• [WORK TO BE COMPLETED]
Go over the entries below line by line, copying each one that contains the word "info".
Start of RECORDS SHOWN
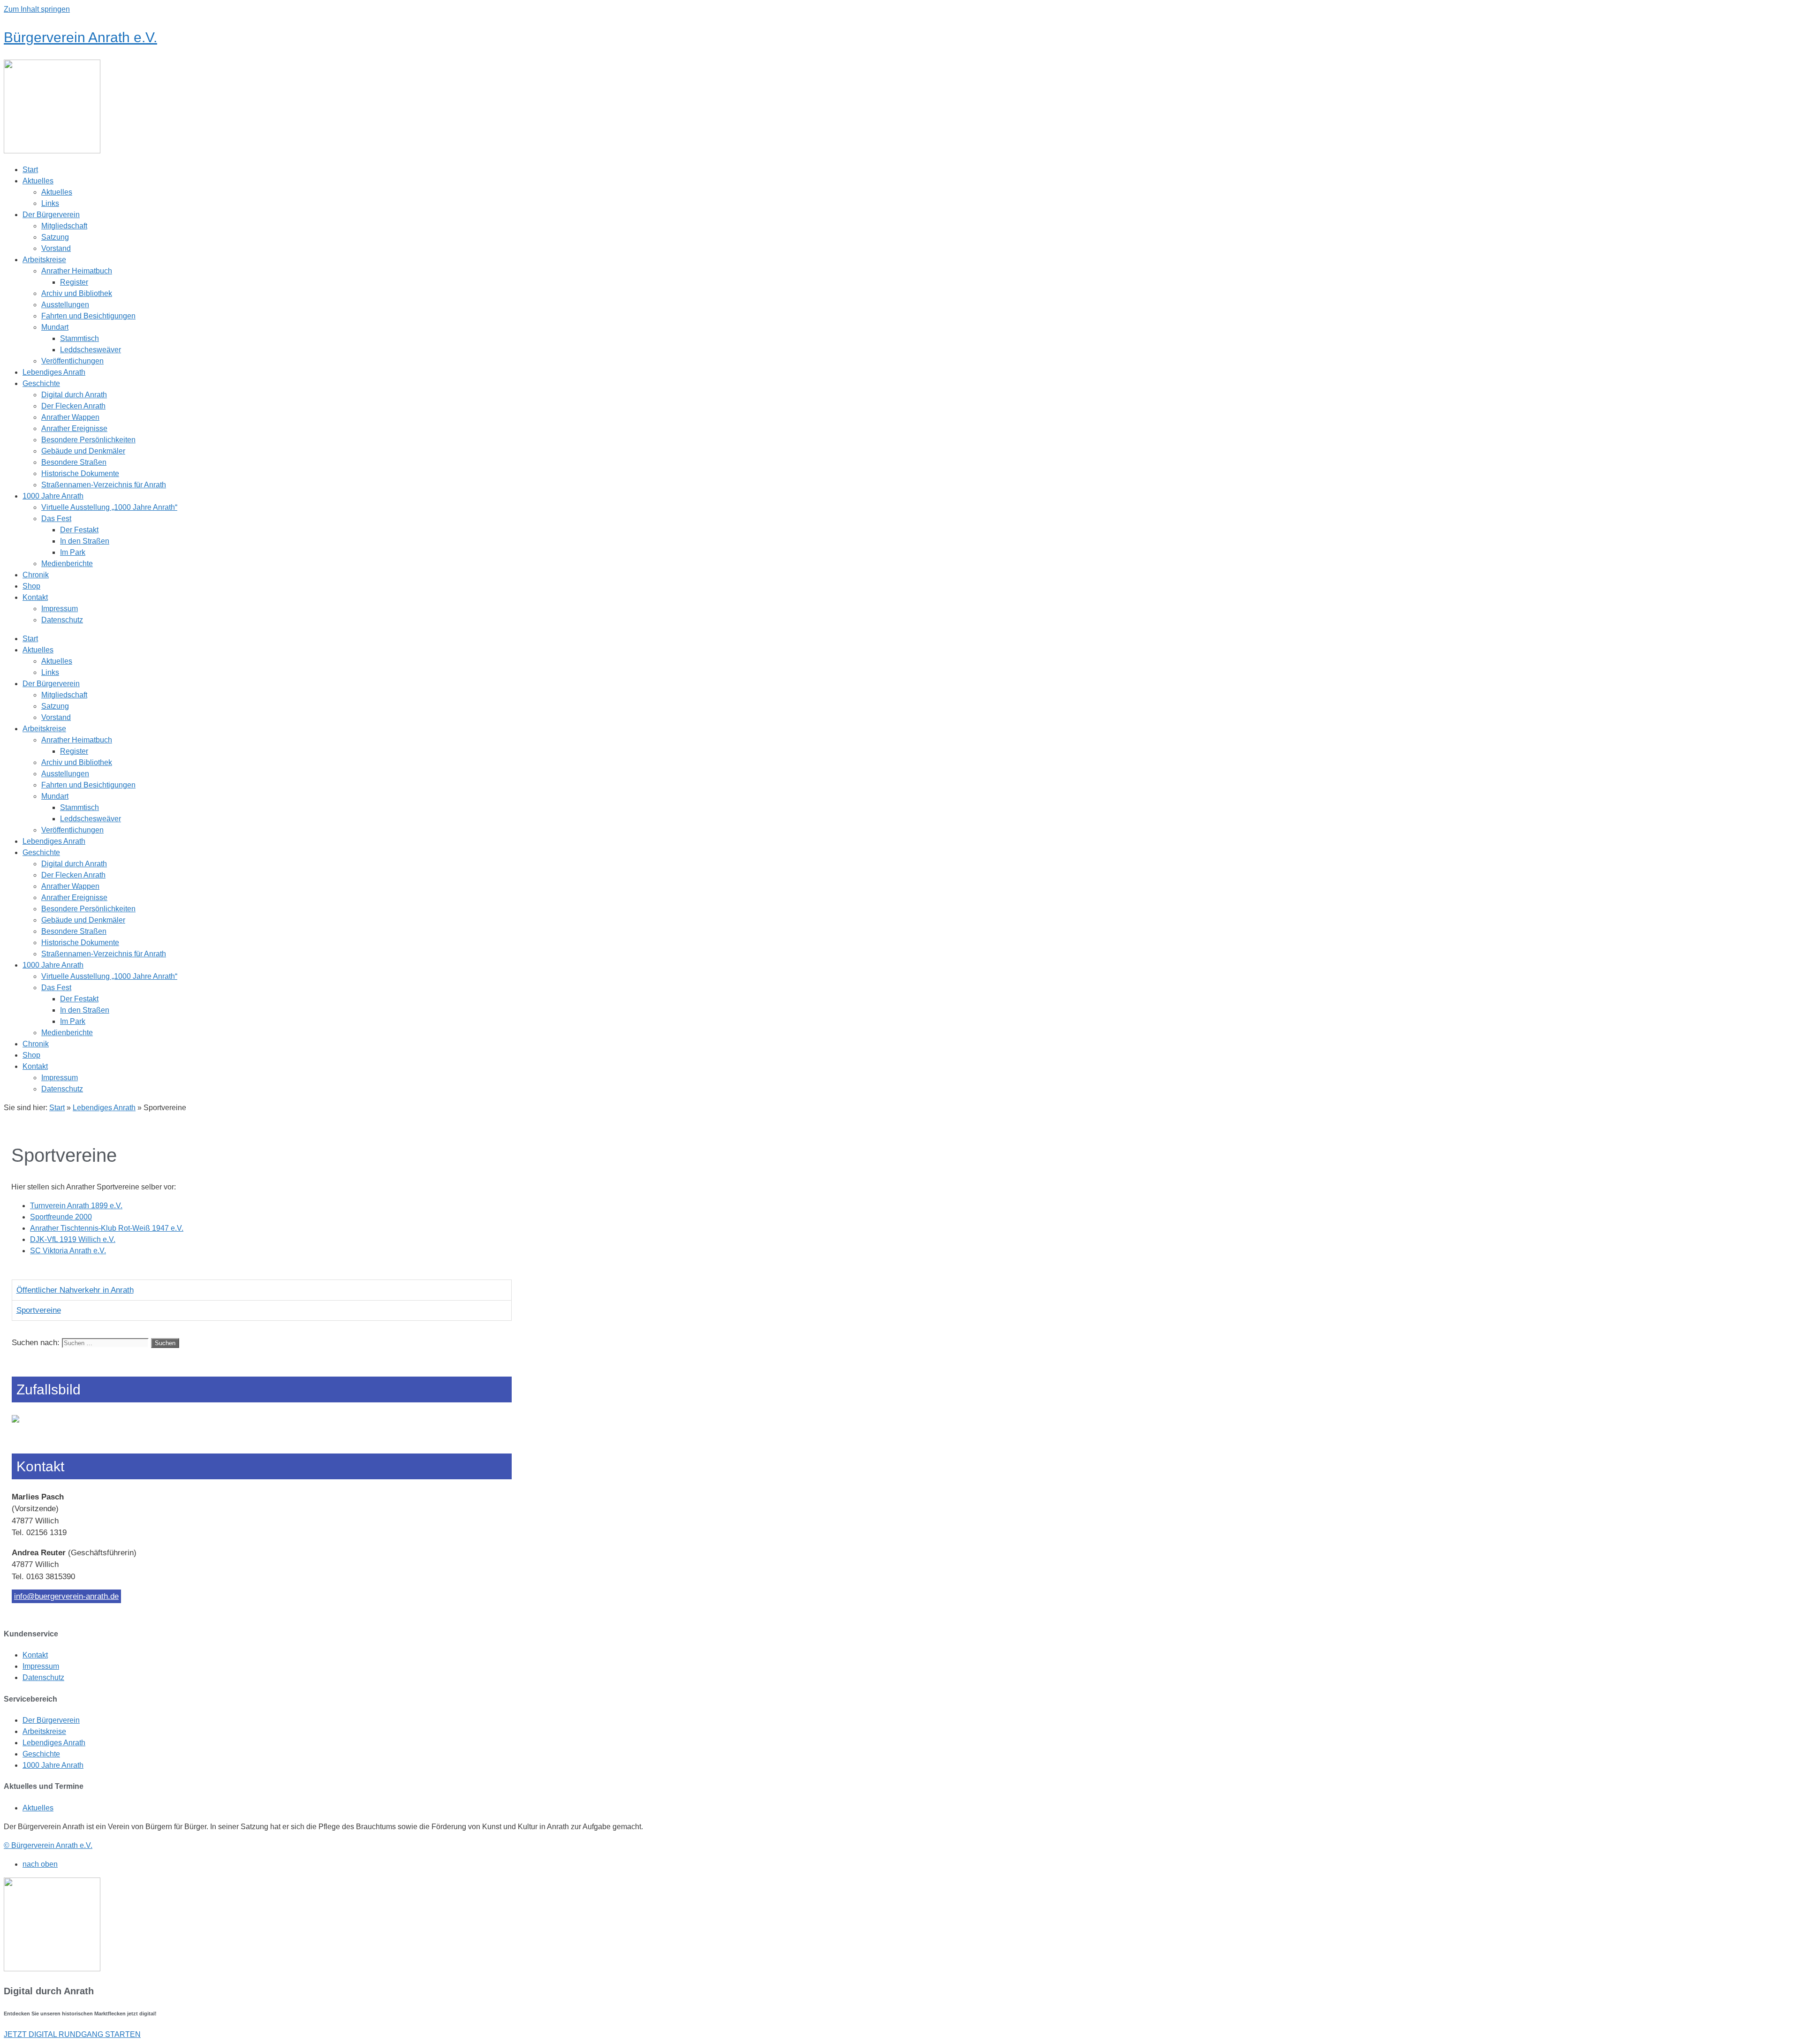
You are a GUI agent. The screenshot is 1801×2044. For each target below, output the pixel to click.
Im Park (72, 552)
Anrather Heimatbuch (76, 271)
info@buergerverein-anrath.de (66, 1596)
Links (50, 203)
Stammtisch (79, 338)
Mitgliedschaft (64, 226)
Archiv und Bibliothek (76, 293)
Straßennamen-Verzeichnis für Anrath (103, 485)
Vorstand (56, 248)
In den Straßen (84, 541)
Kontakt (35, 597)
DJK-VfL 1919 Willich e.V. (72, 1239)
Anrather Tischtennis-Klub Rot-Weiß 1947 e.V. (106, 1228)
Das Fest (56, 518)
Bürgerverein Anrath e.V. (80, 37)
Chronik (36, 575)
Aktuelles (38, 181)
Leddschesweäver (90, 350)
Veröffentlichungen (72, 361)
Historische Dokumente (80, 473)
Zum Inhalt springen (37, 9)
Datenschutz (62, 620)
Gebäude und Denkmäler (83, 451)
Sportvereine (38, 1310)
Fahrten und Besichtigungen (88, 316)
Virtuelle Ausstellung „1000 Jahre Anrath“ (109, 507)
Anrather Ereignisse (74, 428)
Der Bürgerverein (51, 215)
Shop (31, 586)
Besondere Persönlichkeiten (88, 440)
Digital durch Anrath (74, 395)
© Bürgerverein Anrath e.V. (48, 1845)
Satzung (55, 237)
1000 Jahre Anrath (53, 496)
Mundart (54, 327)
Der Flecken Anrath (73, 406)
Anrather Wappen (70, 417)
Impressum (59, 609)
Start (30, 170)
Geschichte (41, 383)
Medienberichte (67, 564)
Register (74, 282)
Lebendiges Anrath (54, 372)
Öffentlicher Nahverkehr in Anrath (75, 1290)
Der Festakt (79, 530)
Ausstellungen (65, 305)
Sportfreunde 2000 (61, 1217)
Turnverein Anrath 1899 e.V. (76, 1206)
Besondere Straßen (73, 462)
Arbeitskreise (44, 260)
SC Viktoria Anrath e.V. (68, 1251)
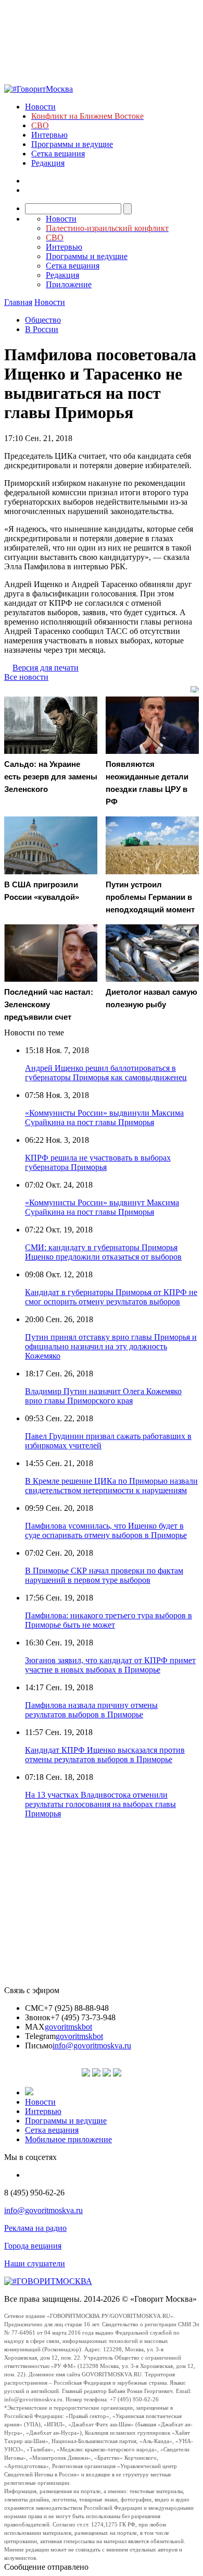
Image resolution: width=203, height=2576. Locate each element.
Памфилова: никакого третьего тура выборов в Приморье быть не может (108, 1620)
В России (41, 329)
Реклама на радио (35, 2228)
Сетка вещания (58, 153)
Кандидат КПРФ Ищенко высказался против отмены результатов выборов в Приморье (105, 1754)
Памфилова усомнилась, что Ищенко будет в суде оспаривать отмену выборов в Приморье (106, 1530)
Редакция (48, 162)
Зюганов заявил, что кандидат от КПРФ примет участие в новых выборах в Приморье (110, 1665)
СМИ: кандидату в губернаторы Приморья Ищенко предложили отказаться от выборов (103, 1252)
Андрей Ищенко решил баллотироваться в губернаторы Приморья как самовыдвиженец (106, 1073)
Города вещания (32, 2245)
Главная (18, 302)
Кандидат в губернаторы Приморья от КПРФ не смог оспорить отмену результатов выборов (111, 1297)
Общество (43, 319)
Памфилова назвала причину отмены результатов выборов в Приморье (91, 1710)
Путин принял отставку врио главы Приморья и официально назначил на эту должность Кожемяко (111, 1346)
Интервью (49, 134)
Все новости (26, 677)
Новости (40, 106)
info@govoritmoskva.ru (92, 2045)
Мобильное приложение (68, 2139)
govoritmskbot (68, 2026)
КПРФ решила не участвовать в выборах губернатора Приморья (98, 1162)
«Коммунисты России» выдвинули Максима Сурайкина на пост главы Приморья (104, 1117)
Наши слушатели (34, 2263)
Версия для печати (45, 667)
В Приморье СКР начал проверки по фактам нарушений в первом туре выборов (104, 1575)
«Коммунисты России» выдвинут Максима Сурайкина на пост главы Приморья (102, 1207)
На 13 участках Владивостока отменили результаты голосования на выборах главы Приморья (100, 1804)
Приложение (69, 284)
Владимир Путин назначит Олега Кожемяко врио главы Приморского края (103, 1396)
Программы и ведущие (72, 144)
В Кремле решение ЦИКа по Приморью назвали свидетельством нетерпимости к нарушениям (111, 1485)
End of RECORDS SHOWN
• [REPLY]
info@buergerverein-anrath.de (66, 1596)
info@govoritmoskva.ru (92, 2045)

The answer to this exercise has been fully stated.